AIM:
Which lines in the material below contain the word "screenshot"? Report each of them in full, and count a line only when the case matches too.

┌─ INFORMATION PROVIDED

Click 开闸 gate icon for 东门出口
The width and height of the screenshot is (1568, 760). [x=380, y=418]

└─
┌─ INFORMATION PROVIDED

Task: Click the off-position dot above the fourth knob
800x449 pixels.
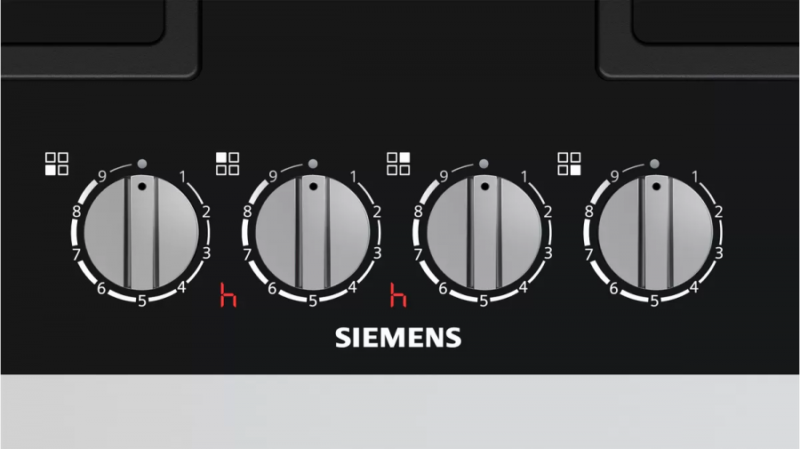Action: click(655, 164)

└─
┌─ INFORMATION PROVIDED

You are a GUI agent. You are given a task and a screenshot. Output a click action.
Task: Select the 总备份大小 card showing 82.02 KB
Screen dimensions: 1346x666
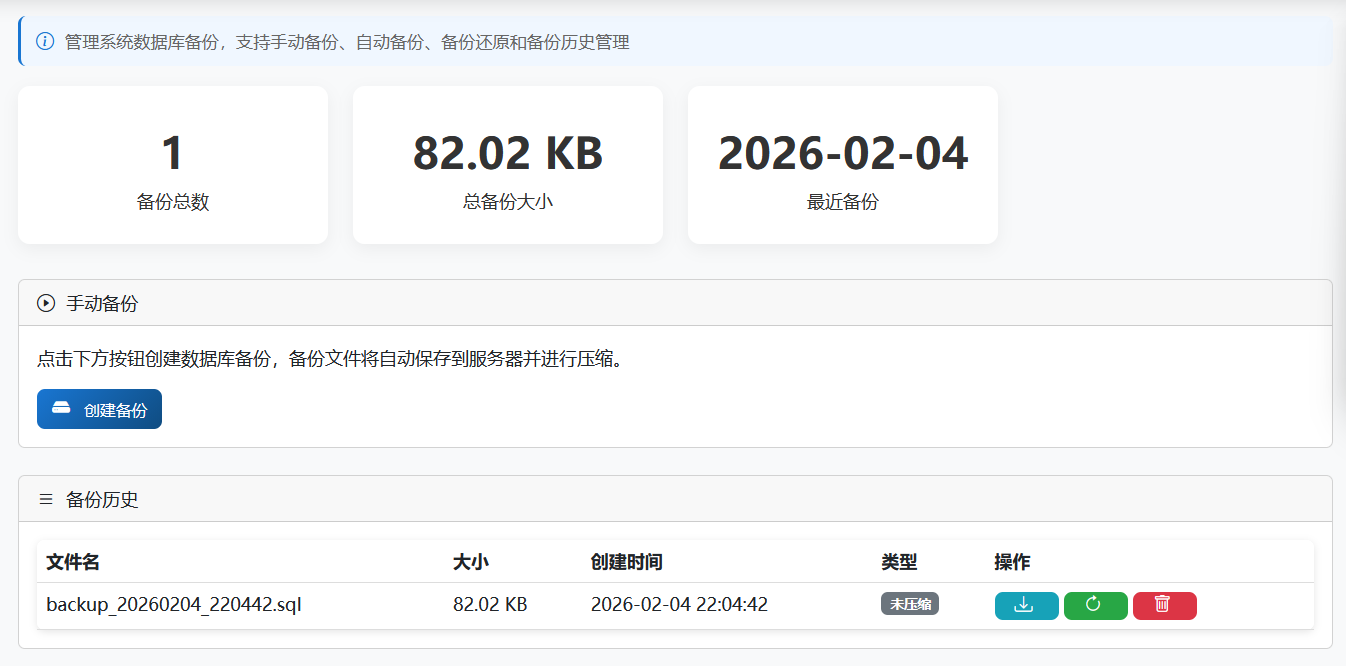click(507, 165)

└─

SOLUTION:
The width and height of the screenshot is (1568, 760). [x=380, y=418]
You are a GUI agent. You are given a task and a screenshot. Output a click action.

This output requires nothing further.